Even de-energized power lines can be hazardous, owing to the complex nature of the electrical system. Even though one circuit may be ostensibly shut off, that circuit may still be conducting electricity from an interconnection or interaction with other live circuits. Thus, care must be taken to ensure that all possible sources of power to a circuit are removed. This can be especially dangerous when transformers are involved in the connection to another circuit, or one circuit is fed by more than one other circuit. For example: A higher-voltage distribution level circuit may feed several lower-voltage distribution circuits, using step down transformers. A step down transformer can also act in reverse as a step up transformer. If the higher voltage circuit is de-energized so it can be worked on, but any one of the lower-voltage circuits connected to it via a transformer remains energized, the transformer will convert the power in the lower-voltage circuit back to the higher voltage, and the higher voltage circuit will remain energized. This rarely[1] occurs after destructive storms such as hurricanes have damaged the local primary lines and someone wires a generator into their house wiring incorrectly (without an isolation switch). This is known as backfeed. Another problem can arise when de-energized wires become energized through electrostatic or electromagnetic induction from energized wires in close proximity. One precaution against this is to connect all the wires in a circuit to each other and to ground before working on it, hence the saying, "if it's not grounded, it's not dead."


----------



## WisJim (Jan 14, 2004)

Our system is a battery based wind and solar electric system with grid used as the back up, since the place was grid connected when we bought it. The local utility sometimes call us in the winter if we haven't used power in a day or two, to make sure we are okay. When I mention the solar and wind, they go check their records and come back and tell me, everything is okay, sorry to bother you. But it is interesting to know that they are monitoring use in winter and checking to see that the people are okay.


----------



## nadja (May 22, 2011)

trkarl said:


> A funny thing happened the other day. I got a call from the electric company that said they see that I have a solar electric system and am backfeeding into the grid illegally and need to either fill out the agreement or shut the system off or they will disconnect me. They said I am making my meter spin backwards.

Material provided
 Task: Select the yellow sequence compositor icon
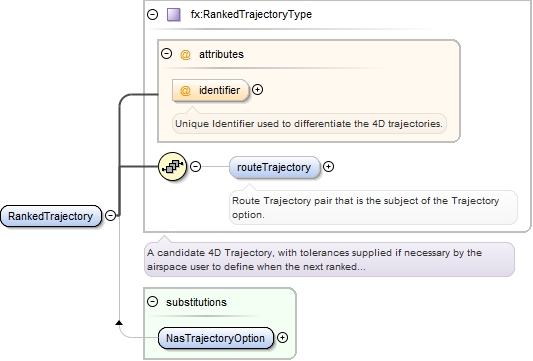[x=173, y=167]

Directives
[1] Reproduce the passage of the text on backfeed that begins with the words containing "Our system is" and ends with "meter spin backwards.", swapping "local utility" for "power company".
[2] Extend the text on backfeed beyond its final sentence.
The data were taken from a different source than the text on backfeed.

Task-by-task answers
[1]
Our system is a battery based wind and solar electric system with grid used as the back up, since the place was grid connected when we bought it. The power company sometimes call us in the winter if we haven't used power in a day or two, to make sure we are okay. When I mention the solar and wind, they go check their records and come back and tell me, everything is okay, sorry to bother you. But it is interesting to know that they are monitoring use in winter and checking to see that the people are okay.


----------



## nadja (May 22, 2011)

trkarl said:


> A funny thing happened the other day. I got a call from the electric company that said they see that I have a solar electric system and am backfeeding into the grid illegally and need to either fill out the agreement or shut the system off or they will disconnect me. They said I am making my meter spin backwards.

[2]
> 
> I called them up and said that would be a neat trick since my system isn't connected to the grid. I said they can come out and have a look at it any time they want to. They scheduled for the following day.
> 
> ...


In the beginning , you stated to the elec. co. that you are not connected to the grid , while at the end you stated just the oppisite. I suggest that you are if your getting any power whatsoever from the grid. That is a grid tie, and if it was not inspected - installed - and permitted from the utility co., you could a. burn your house down or b. kill someone working on the lines, especially in a power outage.


----------



## Danaus29 (Sep 12, 2005)

There's grid tied systems and there are battery back up systems. To me it sounds like the op has a battery back up system. 

In Ohio you can legally tie into the system as long as the electric co inspects and approves the connection. 

In this county the board of health will condemn your house if you are not tied to the electric system and if you don't have running water and someone is living in the house.


----------



## beowoulf90 (Jan 13, 2004)

Danaus29 said:


> There's grid tied systems and there are battery back up systems. To me it sounds like the op has a battery back up system.
> 
> In Ohio you can legally tie into the system as long as the electric co inspects and approves the connection.
> 
> *In this county the board of health will condemn your house if you are not tied to the electric system and if you don't have running water and someone is living in the house.*


Same thing here!

But then they are the same idiots who keep telling us to use less or to use solar. So we know who is greasing their palms.. and it ain't freedom loving folks...


----------



## swampyoaks (Jan 6, 2008)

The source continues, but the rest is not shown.